Anti-Slavery Day Services, Sunday 17 October

First published 21st September 2021

Stop Slavery Image

Anti-Slavery Day, held on 18 October every year, provides a national opportunity for individuals, organisations, churches, charities, schools, communities, and businesses to raise awareness of the dangers and consequences of modern slavery, human trafficking and exploitation.

On Sunday 17 October at 3.30pm, there will be a special service at Bristol Cathedral to mark Anti-Slavery Day, organised by The Clewer Initiative (the Church of England’s response to modern slavery), the Bristol branch of the Mothers’ Union and the Dean and Chapter of Bristol Cathedral. Throughout the service, the victims of modern slavery in our diocese will be remembered, and people will find out how to join the fight against slavery in our churches and communities. The service is open to all, and no booking is needed.

For churches who would like Anti-Slavery Day resources to use in their own services, there are suggested Bible readings, hymns, liturgy, prayers, a lament using our senses, ideas to inspire corporate prayers and a house group session here

The Clewer Initiative will also be organising the national online Church of England service on Sunday 17 October. You can watch the service by signing up here.

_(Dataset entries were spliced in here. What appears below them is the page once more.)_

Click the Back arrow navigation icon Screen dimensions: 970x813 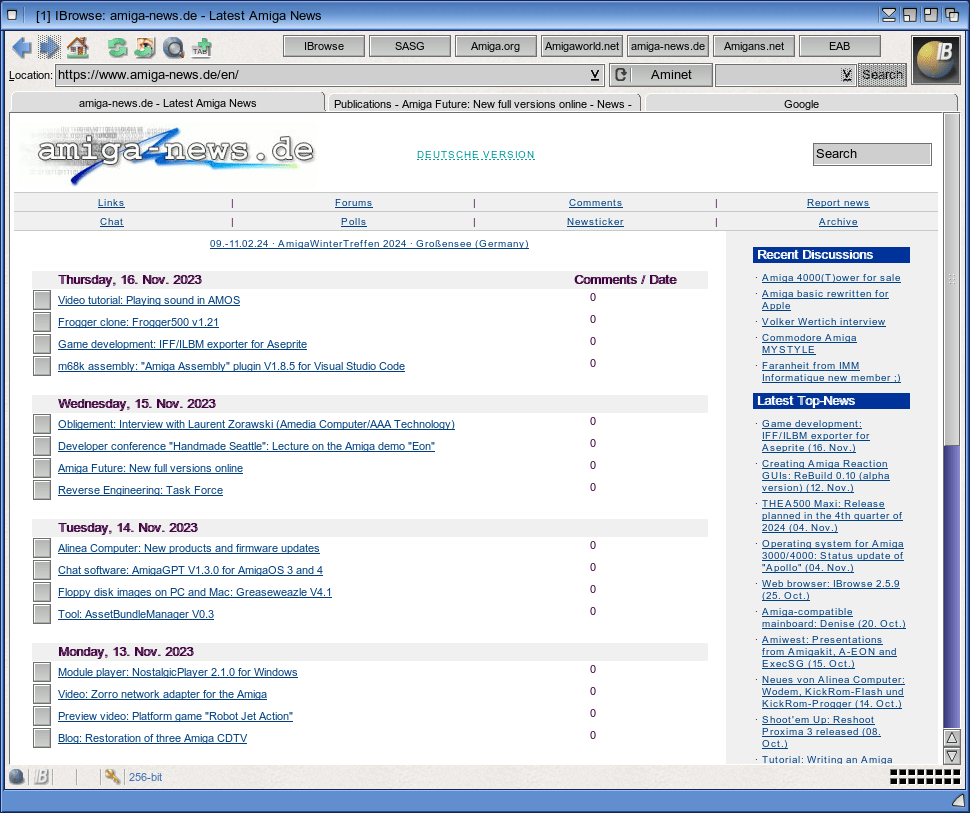tap(21, 47)
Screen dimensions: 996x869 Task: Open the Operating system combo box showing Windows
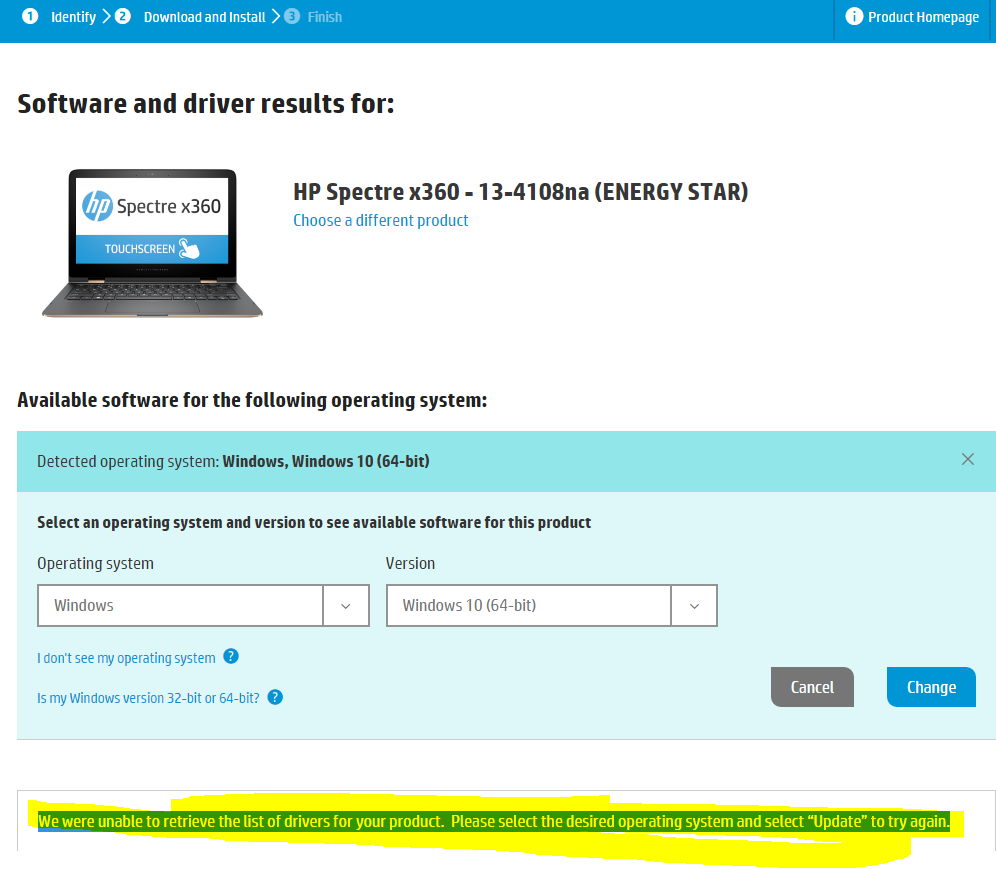point(180,606)
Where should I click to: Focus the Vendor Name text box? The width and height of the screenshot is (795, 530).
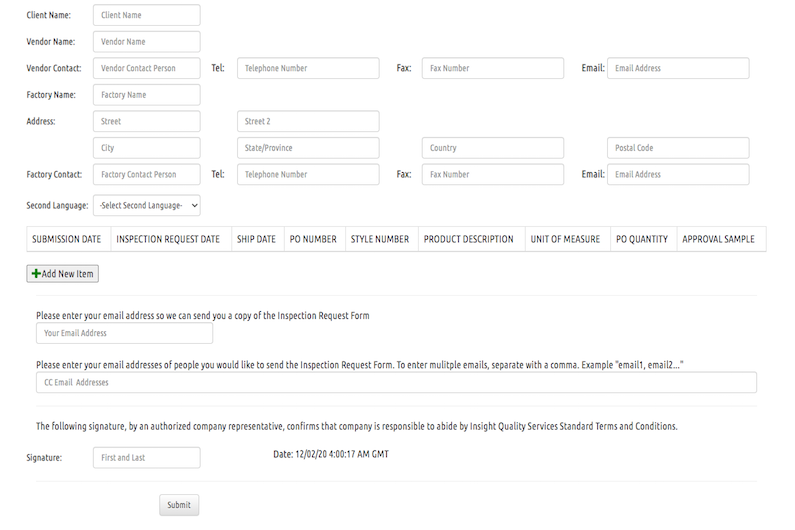146,42
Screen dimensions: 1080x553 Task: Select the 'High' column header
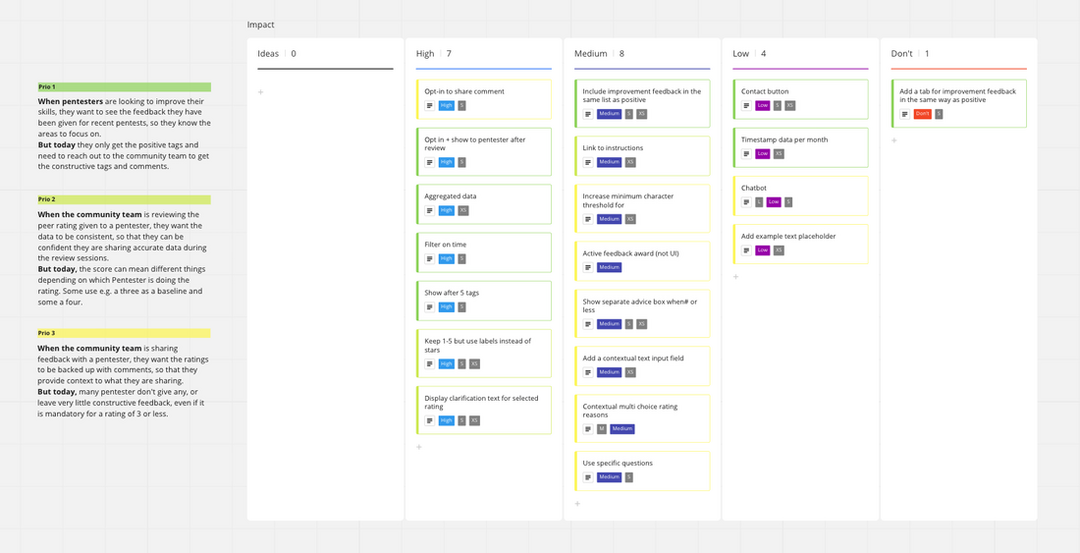pyautogui.click(x=426, y=54)
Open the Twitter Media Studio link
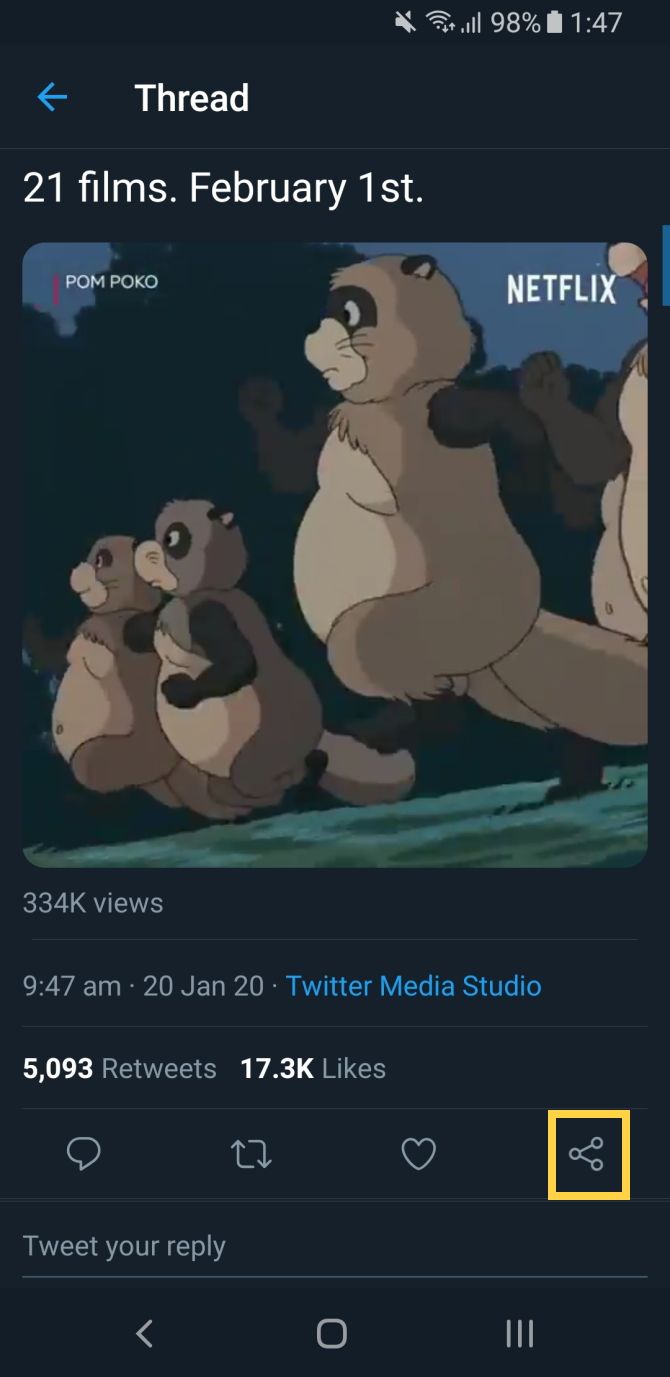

Caroline Virgo, director of The Clewer Initiative and local Bristol resident, explains: “Anti-Slavery Day provides an annual opportunity to raise awareness of human trafficking and modern slavery, and encourage government, local authorities, churches, companies, charities and individuals to do what they can to address the problem. We hope that in the Bristol Cathedral service on 17 October, worshippers will be able to find out more about modern slavery, reflect on the suffering of victims and consider the part we can all play in identifying and supporting victims.

“Modern slavery is an abhorrent crime which is present in every single community and victims can be men, women and children of all ages, ethnicities and nationalities. Those we know about are just the tip of the iceberg - many victims never come forward to the authorities and continue to live miserable lives with no freedom or dignity. There are approximately 951 victims of modern slavery in Bristol and it is vital that we learn to spot the signs of slavery in our midst.”

The Rt Revd Dr Lee Rayfield, Bishop of Swindon, who is attending the Bristol Cathedral service on 17 October said: “I wonder how many people within the Diocese of Bristol would be able to tell us that Anti-Slavery Day falls annually on 18 October and came into being through an Act of Parliament? My hope and prayer is that this service will help to increase those numbers, not just highlighting the horrific reality of contemporary slavery but drawing attention to how each and every one of us can play our part in its exposure and eradication.”

Bristol Mothers’ Union Crochet project

The Bristol Mothers’ Union is marking Anti-Slavery Day by creating a giant crochet chain of 951 links to represent the 951 potential victims of modern slavery in Bristol. It is planned that the chain will be first shown at the Bristol Cathedral Anti-Slavery Service on 17 October. Sue Rees, who devised the idea originally and attends Emmanuel Bristol, has been working hard behind the scenes, spreading the word amongst the Bristol craft community, and leading a zoom workshop for interested Mothers’ Union members. She is also planning to connect the 951 links together as soon as the target is hit.

The idea has also gone viral, with many other Mothers' Union branches across the country including Oxford, Cornwall, Manchester, Portsmouth, Chester and Leicester following Bristol’s lead and creating chains to represent the victims in their regions.

Aurea Hart, the Diocesan President of the Bristol Mothers’ Union said: “The project has really caught people's imagination. What I think is particularly powerful is the way we are representing the number of victims in our city – hopefully by making this 951-link chain it will help people begin to grasp the true horror and scale of slavery, rather than just hear an innocuous number. I am also thrilled that other dioceses and groups are picking up the idea and making chains to reflect the number of victims in their areas.”